The Vorkosigan saga began to be published in 1986, there are thirteen volumes so far, the most recent one published in 2002, and there’s a new one being written. It’s a series of standalone volumes that you can start almost anywhere, a series where very few of the books are like each other, where the volumes build on other volumes so that you want to read them all but you don’t need to for it to make sense. It’s science fiction, specifically space opera set in societies where the introduction of new technologies is changing everything. Some volumes are military science fiction, some are mysteries, one is a romance (arguably two), some are political and deal with the fates of empires, others are up-close character studies with nothing more (or less) at stake than one person’s integrity. It’s a series with at least three beginnings, and with at least two possible ends, although it is ongoing. Lots of people love it, as you can see by the threads about it here, but others despise it, saying that technologies of birth and death are not technological enough. As a series, it’s constantly surprising, never predictable, almost never what you might expect—which may well be what has kept it fresh and improving for so long.

I started it first in the middle, went back to the beginning, read the books in entirely random order until I was caught up, and subsequently read the books as they came out. My shelves started off with scruffy second hand British paperbacks, graduated to smarter new British paperbacks, then new US paperbacks, then US hardbacks.  Over time I’ve replaced the second-hand British paperbacks (except for Shards of Honor) and for this re-read where I’ve been reading really fast and carrying the books around with me, I replaced my hardcovers with paperbacks. (I’d never buy hardcovers if it wasn’t for impatience.

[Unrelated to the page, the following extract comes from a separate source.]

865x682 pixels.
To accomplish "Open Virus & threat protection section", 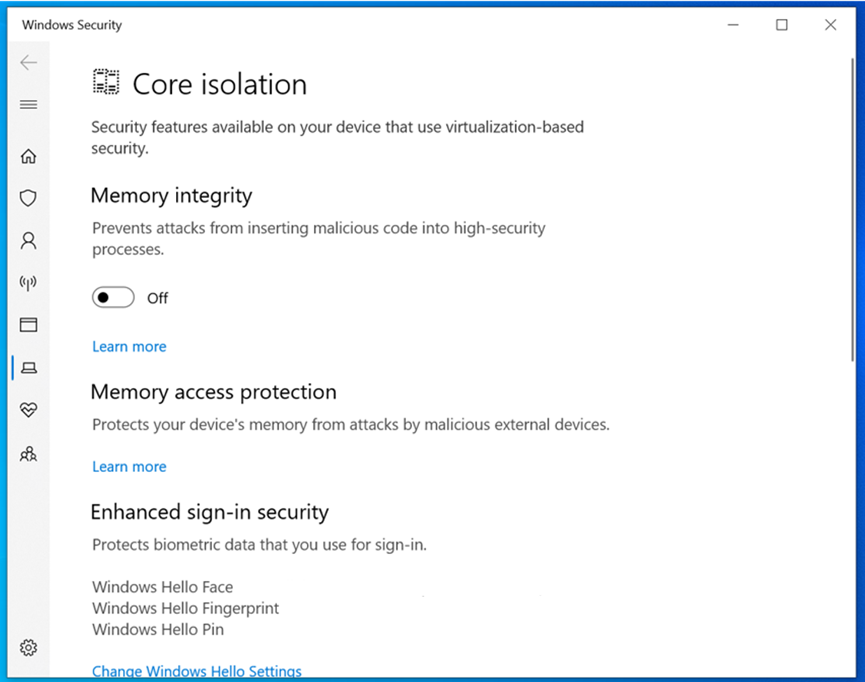I will click(29, 198).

I often end up buying a hardcover and then replacing it with a paperback. When we finally get print on demand, I’m going to demand trade paperbacks instantly at hardcover prices.) I first started reading them in the early nineties and I’ve re-read them often in the two decades since, but always in internal chronological order. I started reading with Brothers in Arms and got hooked on Shards of Honor.

And I’ve been re-reading them non-stop for a fortnight now. I’ve done 13 posts about them in 15 days. (I’ve been so entirely immersed in them I had a terrific dream about the Third Cetagandan War the other night.) I started reading them in publication order to consider them as a series that improves as it goes on, and I’ve been thinking about them as a series and as a whole.

I find them remarkably easy to be entirely absorbed in, and surprisingly hard to stand away from and analyse. Some of these posts I’ve managed it, others I’ve just burbled. Gossiping about the characters is easy.

I have a theory that that’s one of the functions of long-running series. It’s not just art, which is between you and the artist, it’s also gossip, between you and other people. Certainly I have discussed these books a lot. With a long series where details and information and events reflect on other volumes, there’s more to discuss because there’s more context. There’s more gossip. The Vorkosiverse is very open to gossip, about the characters, about the history, about the details. Consider the discussion about the Escobaran replicators still going on a week after I posted about Barrayar. People care about the characters, and the history, and it all fits together well enough that you can trust it.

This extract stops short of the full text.